İnsanların huzur ve mutluluğu için mutedil olmayı ve orta yolu tavsiye eden Kur'an, varlık âleminde en şerefli mevkide bulunan insanın iç ve dış dünyasına yönelik kuşatıcı hükümler ortaya koyar; onu kendine, toplumuna ve bütün insanlığa hayırlı bir fert haline getirmeye çalışır.

Kur'an-ı Kerim'in hükümleri, öğüt ve tavsiyeleri, misal ve kıssaları, va'd ve vaidleri; geçmişe ve geleceğe dair bildirdikleri hususlar birer hakikat parıltılarıdır. Onun getirdiği kurallar, koyduğu emir ve yasaklar dini, canı, malı, nesli ve aklı korumayı hedefler.
Kur'an'ın sadece indiği döneme değil, çağlar ötesine yönelik mesajları; içerdiği mana zenginliği ve önceden bildirdiği hakikatler ve eşsiz beyanlar insanlara Allah'ın sonsuz güç, kudret ve azametini, yaratılanlara olan engin rahmet ve şefkatiyle sayısız nimetlerini hatırlatır.
Kur'an'ın gelişinin elbette pek çok hikmeti vardır. Onun gelişiyle birlikte, yüzyıllara örnek teşkil eden 'altın nesil' yetişmiştir. Kendisine samimiyetle başvuranları, iyilik ve güzelliklerin her çeşidine ulaştıracağı muhakkak olan Allah'ın eşsiz kelamı Kur'an'ın, önceki zamanlarda olduğu gibi günümüzde de gerektiği gibi okunmasına, anlam derinliklerinin kavranmasına ve mesajının hakkıyla yaşanmasına ihtiyaç vardır.
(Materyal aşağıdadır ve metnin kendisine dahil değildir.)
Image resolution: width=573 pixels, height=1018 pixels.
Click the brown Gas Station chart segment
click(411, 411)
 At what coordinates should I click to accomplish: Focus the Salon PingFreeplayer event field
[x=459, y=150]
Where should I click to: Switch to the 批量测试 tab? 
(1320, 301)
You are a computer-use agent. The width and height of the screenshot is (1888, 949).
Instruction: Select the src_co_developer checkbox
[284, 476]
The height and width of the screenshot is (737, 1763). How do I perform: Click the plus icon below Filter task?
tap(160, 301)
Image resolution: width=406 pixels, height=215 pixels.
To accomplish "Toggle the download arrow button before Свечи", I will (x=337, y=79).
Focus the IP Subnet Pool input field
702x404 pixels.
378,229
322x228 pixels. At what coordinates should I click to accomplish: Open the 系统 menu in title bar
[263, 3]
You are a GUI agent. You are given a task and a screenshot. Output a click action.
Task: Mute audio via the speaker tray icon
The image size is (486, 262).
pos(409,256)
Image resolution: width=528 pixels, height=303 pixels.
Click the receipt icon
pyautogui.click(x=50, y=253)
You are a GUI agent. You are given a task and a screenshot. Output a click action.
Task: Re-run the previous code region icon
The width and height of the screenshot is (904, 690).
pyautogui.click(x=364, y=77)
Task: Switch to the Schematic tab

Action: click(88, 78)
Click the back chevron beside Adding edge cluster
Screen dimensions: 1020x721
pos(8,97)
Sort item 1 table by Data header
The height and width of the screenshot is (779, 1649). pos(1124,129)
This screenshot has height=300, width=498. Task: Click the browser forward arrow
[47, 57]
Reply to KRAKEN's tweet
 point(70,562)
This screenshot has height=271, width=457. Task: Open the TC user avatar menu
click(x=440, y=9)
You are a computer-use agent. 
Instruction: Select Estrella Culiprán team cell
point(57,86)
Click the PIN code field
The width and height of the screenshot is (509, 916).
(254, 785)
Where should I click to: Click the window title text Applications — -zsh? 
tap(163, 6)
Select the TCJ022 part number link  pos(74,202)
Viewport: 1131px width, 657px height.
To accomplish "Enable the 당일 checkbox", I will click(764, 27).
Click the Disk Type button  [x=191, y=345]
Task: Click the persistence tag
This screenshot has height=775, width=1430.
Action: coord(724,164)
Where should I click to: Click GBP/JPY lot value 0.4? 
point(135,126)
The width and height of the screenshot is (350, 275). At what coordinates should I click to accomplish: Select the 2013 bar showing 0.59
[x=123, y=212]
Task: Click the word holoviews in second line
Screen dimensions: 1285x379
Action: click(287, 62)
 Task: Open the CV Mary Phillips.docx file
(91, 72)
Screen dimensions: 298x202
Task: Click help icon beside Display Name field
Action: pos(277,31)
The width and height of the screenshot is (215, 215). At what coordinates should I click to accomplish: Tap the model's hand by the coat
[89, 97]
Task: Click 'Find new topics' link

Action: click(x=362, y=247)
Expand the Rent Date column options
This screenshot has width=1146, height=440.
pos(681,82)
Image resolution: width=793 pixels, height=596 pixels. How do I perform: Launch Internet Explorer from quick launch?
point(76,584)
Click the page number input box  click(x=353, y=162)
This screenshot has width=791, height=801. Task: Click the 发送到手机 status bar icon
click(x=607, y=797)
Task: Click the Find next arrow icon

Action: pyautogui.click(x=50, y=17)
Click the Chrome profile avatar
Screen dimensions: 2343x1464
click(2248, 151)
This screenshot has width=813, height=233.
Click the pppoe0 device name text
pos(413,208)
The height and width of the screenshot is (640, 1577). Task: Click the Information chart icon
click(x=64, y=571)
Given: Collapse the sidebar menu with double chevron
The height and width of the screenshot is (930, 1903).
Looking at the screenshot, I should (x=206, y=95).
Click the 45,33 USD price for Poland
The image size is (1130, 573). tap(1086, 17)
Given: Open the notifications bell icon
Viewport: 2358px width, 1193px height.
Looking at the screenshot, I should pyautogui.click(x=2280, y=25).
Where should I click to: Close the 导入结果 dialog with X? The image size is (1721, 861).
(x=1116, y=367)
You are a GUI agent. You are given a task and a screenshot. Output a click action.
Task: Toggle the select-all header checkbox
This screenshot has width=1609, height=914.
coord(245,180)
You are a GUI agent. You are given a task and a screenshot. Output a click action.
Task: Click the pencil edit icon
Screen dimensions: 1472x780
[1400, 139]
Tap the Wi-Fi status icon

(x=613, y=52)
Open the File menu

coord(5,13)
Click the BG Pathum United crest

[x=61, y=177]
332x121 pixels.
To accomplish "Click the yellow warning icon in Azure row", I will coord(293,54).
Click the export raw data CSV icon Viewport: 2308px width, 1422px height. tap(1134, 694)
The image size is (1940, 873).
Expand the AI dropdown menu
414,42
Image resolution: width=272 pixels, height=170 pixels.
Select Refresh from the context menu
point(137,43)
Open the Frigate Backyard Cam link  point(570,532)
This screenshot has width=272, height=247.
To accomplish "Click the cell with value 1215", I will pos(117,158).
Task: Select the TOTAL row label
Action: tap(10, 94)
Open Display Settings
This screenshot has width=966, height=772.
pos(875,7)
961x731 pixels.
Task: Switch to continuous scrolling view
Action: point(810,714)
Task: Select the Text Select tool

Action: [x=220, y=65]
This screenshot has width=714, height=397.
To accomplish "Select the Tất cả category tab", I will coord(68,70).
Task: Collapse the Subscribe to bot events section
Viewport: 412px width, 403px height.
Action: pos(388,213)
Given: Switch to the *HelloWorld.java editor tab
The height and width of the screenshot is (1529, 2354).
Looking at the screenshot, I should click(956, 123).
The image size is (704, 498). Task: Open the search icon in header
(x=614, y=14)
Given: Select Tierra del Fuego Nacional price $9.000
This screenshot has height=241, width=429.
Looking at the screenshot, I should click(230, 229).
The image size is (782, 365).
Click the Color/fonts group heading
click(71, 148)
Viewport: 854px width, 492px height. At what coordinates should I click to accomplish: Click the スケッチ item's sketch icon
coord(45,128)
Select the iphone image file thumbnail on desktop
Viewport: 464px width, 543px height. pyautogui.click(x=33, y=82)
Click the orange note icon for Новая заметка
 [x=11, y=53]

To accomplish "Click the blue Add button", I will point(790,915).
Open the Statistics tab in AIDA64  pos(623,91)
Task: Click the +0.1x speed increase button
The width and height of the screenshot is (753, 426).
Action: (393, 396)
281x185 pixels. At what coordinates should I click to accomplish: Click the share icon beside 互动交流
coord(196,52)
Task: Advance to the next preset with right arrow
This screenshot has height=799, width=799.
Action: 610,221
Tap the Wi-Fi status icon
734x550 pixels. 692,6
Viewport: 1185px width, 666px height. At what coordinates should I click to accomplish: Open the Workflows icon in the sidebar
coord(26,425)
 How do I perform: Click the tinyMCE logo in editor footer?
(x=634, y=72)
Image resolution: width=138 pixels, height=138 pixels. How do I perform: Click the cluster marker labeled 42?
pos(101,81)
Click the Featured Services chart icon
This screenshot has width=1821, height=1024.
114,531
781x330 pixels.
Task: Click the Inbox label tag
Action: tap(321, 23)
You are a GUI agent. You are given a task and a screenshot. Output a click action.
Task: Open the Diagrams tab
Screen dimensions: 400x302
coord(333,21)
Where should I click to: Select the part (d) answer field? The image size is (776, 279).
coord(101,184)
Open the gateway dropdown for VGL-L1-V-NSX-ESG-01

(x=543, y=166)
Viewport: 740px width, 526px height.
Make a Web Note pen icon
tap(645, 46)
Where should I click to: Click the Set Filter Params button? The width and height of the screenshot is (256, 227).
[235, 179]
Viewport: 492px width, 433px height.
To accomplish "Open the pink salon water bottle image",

Dergimizin, 'mahiyet' ana temalı bu sayısında yer alan; Muhammed Çelik'in 'Kur'an'ın Kendini Tanıtması', Cağfer Karadaş'ın 'Gazzâlî'nin Düşünce Sisteminde Kur'an', Celal Türer'in 'Muhammed İkbal'in Kur'an Tasavvuru', İbrahim Hilmi Karslı'nın 'Bilimsel Tefsir Üzerine Bazı Mülahazalar', Hidayet Aydar'ın 'Kur'an ve Tercüme' ve Cüneyt Eren'in 'Kur'an'ı Kerim'in İ'caz Çeşitleri' adlı çalışmalarının toplumumuzun Kur'an'la yeniden buluşmasına ve Kur'an tasavvurunun derinleşip zenginleşmesine vesile olmasını ümit ediyor, gelecek sayıda yeniden buluşmayı diliyorum.